* What you have to do
Your answer must be the exact lines from the one holding "You are a GUI" through the end of the entries, with no pictures.

*** Begin section ***

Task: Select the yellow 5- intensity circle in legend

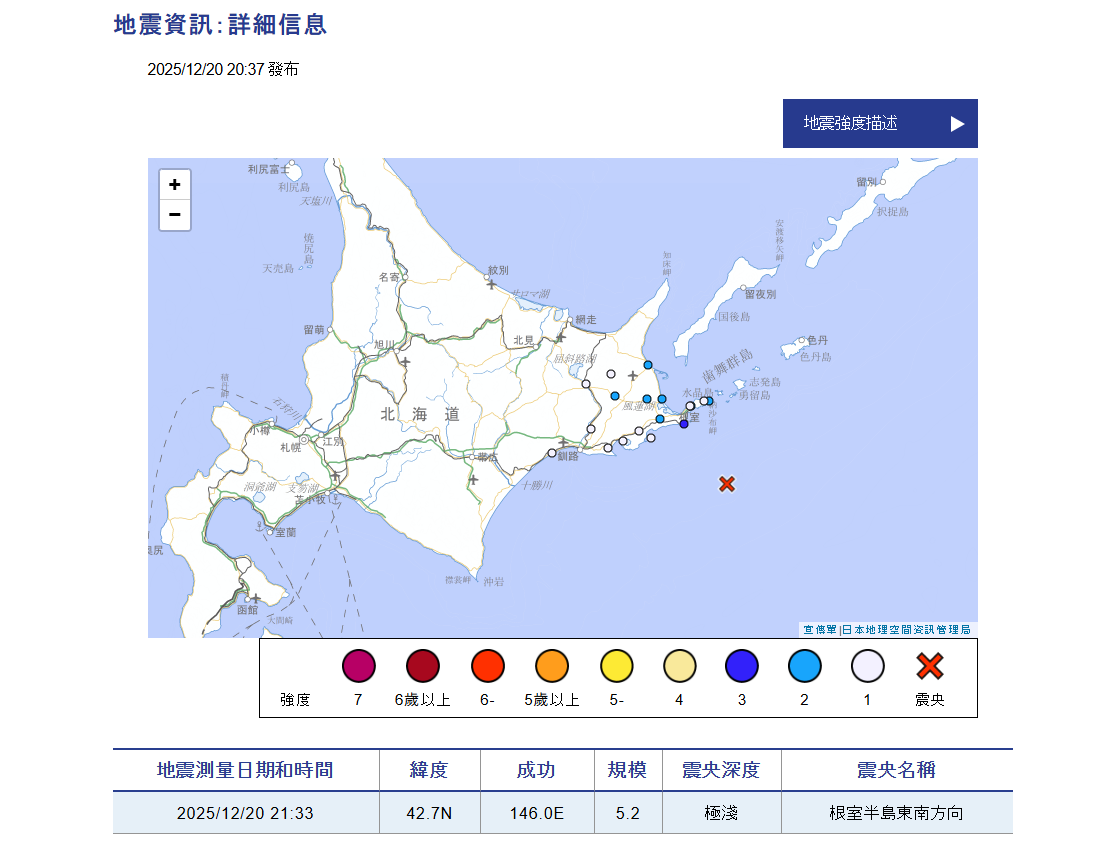Action: pyautogui.click(x=616, y=665)
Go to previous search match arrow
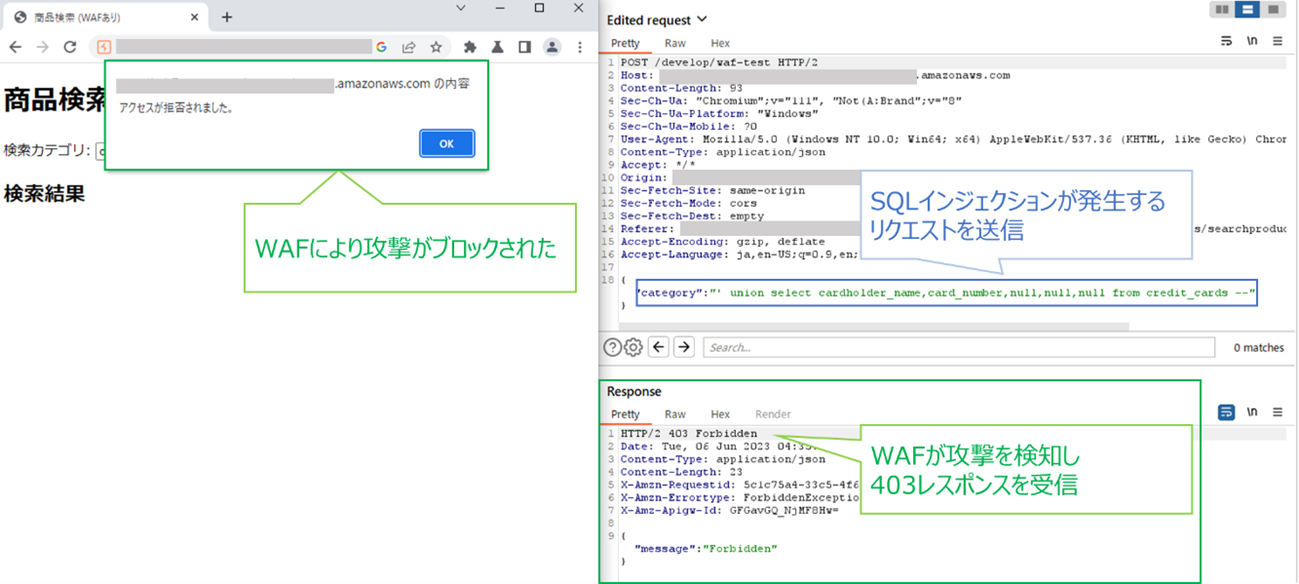This screenshot has height=584, width=1299. click(x=658, y=347)

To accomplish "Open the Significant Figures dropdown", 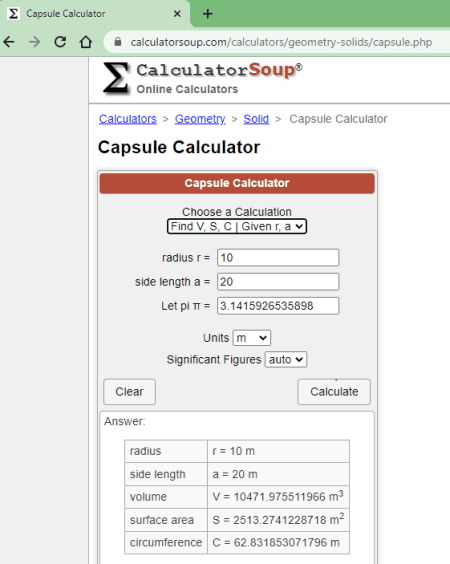I will (286, 359).
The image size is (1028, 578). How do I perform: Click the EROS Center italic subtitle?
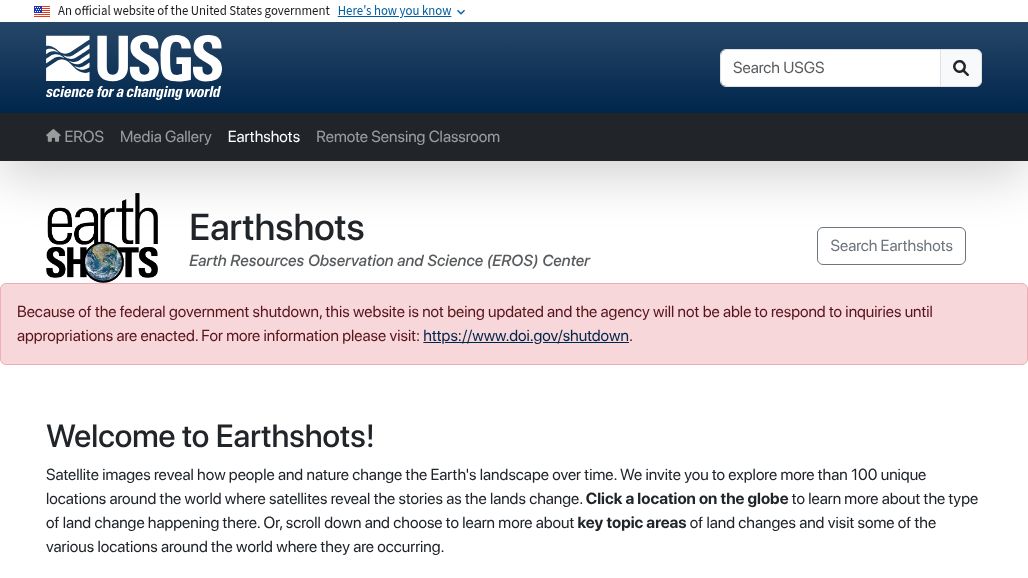[389, 261]
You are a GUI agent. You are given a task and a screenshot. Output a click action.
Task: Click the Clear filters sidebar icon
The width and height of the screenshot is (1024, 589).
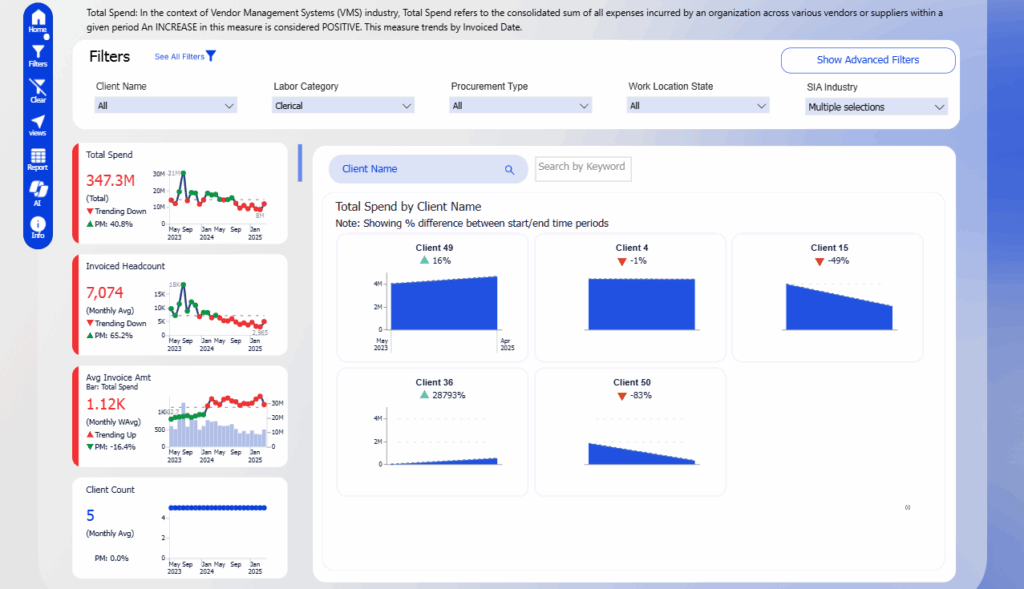tap(38, 90)
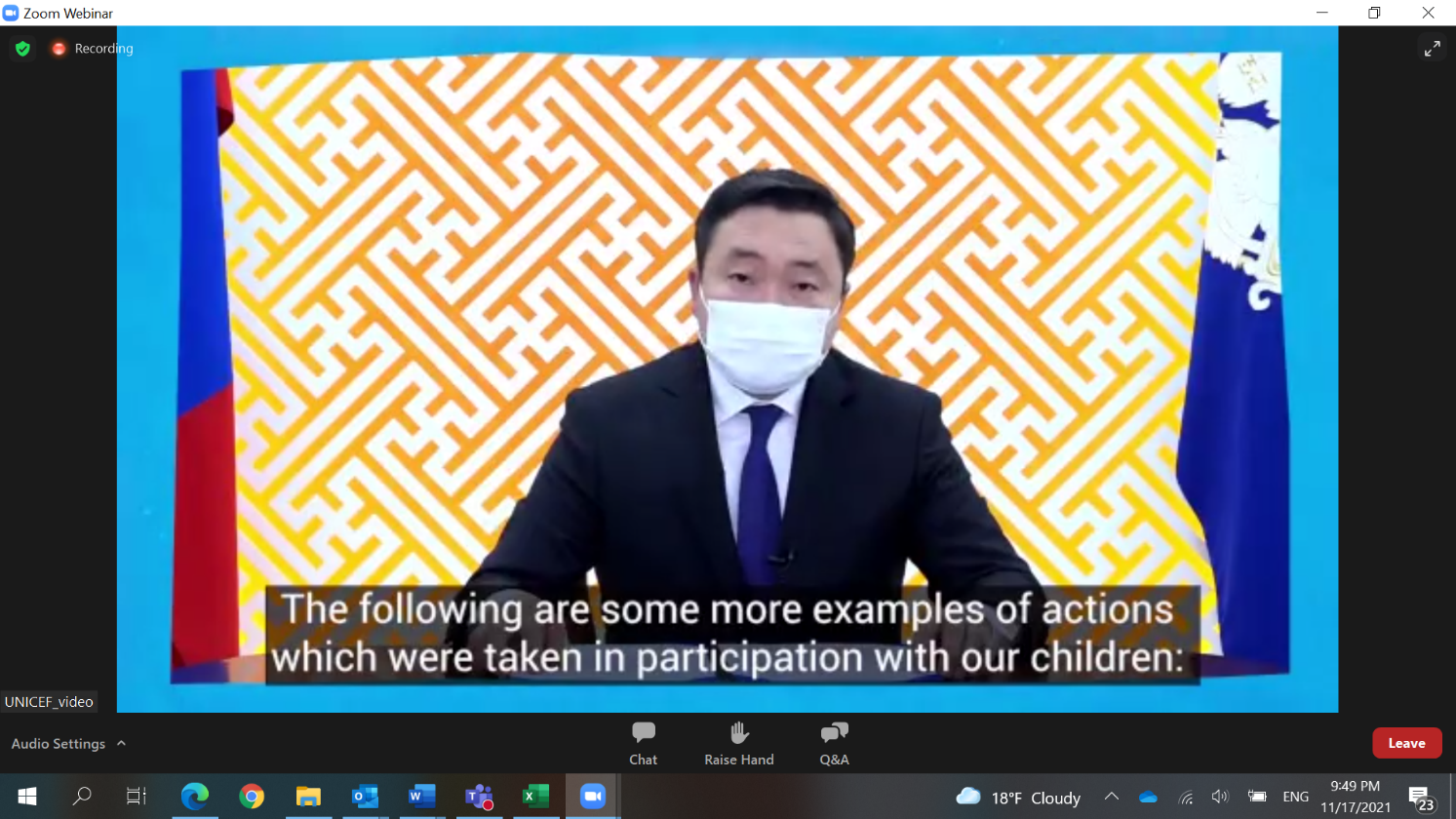The width and height of the screenshot is (1456, 819).
Task: Open Excel from the taskbar
Action: point(535,797)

*** End section ***

* The answer
You are a GUI agent. You are given a task and a screenshot. Output a click action.
Task: Click the Clear filters sidebar icon
The width and height of the screenshot is (1024, 589).
tap(38, 90)
The width and height of the screenshot is (1456, 819).
Task: Open Excel from the taskbar
Action: point(535,797)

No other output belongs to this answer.